I knew a guy who came so fast it traveled through time, like he’d squeeze one boob and the jizz splattered my mom in 1955
I refuse to eat at restaurants that say kids are only free one day of the week. Imprisoning children is wrong.
The secret society of the bean keepers is called the leguminati.
I called a chai latte a “chatte,” and my husband laughed and said that was “actually funny,” and it’s nice to have him finally recognize my genius.
[hell]
Satan: this is our library
Me: cool i love reading
Satan: we only have the twilight series
Naked and Afraid but it’s just me, on the couch, wondering if it’s safe to bite into my Hot Pocket
Waiter: would you like a little quiche before your main sir?
Me: ok, but no tongue
911 I JUST SAW TWO TRANSFORMERS FIGHTING
“Mr Bay, please stop doing this every time you see a car crash”

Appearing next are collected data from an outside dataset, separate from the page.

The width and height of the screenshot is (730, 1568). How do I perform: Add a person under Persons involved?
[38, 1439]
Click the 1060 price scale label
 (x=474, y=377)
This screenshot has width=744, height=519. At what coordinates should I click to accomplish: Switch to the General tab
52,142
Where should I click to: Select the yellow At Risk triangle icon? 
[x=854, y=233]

🎶Well you can tell by the way I clumsy walk
I’m an awkward girl, don’t wanna talk
Mumble sounds, eyes look down
I’ve been trippin ’round since I was born
And it’s all right, it’s okay
Please just look the other way
🎶
Waiter: black pepper?
Me: sure
Waiter: say when
Me: [remembering I have large investments in numerous peppercorn plantations] haha sure
When they were saying “we will find a good home for him” I thought they were talking about the dog,I didn’t know they were talking about me!
[saturday, 5am]
no one:
no one at all:
delivery truck: I AM BACKING UP!!!!
When a band has Z’s where S’s should be in their name, I’m like, “Woah, watch out! These bad boys aren’t playing by society’s rules.”
Reese’s Peanut Butter Cups are my birthstone.